PLANT

Quick change for packaging machinery


May 27, 2010
by Noelle Stapinsky, Features Editor

Edson president Robert Hattin (left) and operations manager Bob Krouse with Edson‘s new SR 3600 large arc and tray packer handling paper towel rolls.

Photo: Noelle Stapinsky

In the packaging industry, reconfiguring case packing machines for new products could take 30 minutes or even days if an entire line needs to be changed. Well, not anymore. A new servo automation technology developed by Edson Packaging Machinery Ltd. will handle the job within minutes.

Operators routinely rely on charts to switch the machine’s change parts to accommodate product configuration and packaging requirements that can have 30 to 60 points of adjustment and millions of combinations for different set ups.

Since Canadian packagers need to produce a wide range of skews in short production runs, the Hamilton manufacturer of packaging machinery saw an opportunity to reduce the extended changeover time between runs and increase overall equipment effectiveness.
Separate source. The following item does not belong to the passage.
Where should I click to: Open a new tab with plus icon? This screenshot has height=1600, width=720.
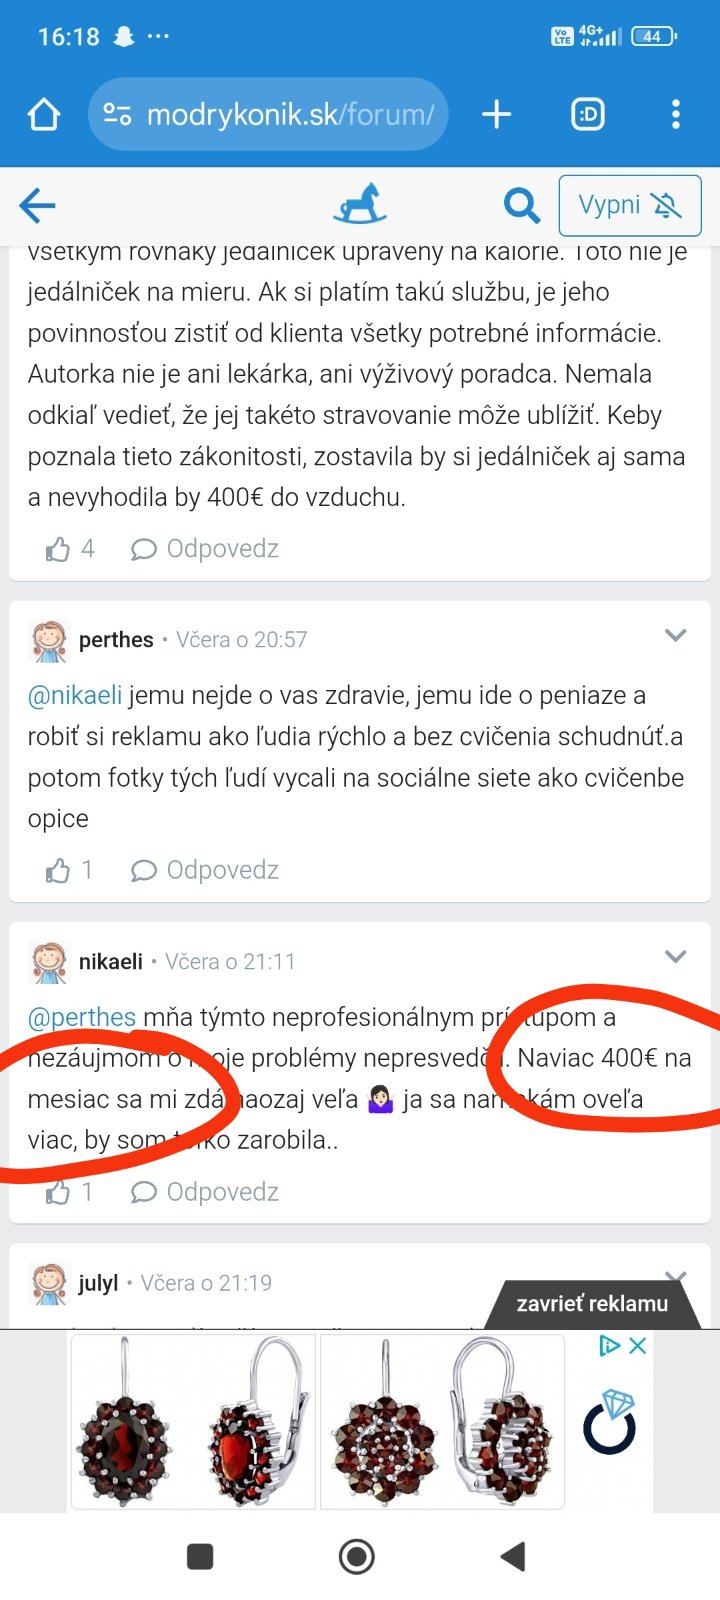[x=496, y=115]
“One of the biggest concerns expressed by our customers involves machinery set up and centre-lining, and the amount of time it took,” says Robert Hattin, president of Edson. “For us the technology was never there to cost-effectively automate it.”

However, after scouring the world for the perfect automated servo technology that would meet its criteria—a low voltage motor for easy wiring; absolute encoders to eliminate re-homing; a small body that didn’t require much panel space; and the standard fittings required to retrofit to existing machines—Edson turned to Festo Inc., a German automation supplier.

“They didn’t have it exactly, but Festo had something similar and was willing to engineer something exclusive for us—they saw the bigger picture,” says Bob Krouse, Edson’s operations manager.

It retrofits onto any of Edson’s existing technology, but it can also be used on practically any mechanical production set up that requires tricky adjustments.

Festo’s engineers came up with the low-voltage servo technology that could be offered at a palatable price point with a good return on investment (ROI) for the end user.

That servo—branded the Edson E-Just (electronic adjustment)—was the lynchpin that made Edson’s new SR 3600 large case and tray packer a possibility. The machine combines multi-servo automation with a sleek mechanical assembly—a Canadian first in case packing innovation.

The SR 3600 uses E-Just to automate 16 axes, which accomplishes all 16 changeover points in just 90 seconds. This automation also provides 100% positional repeatability within one millimetre.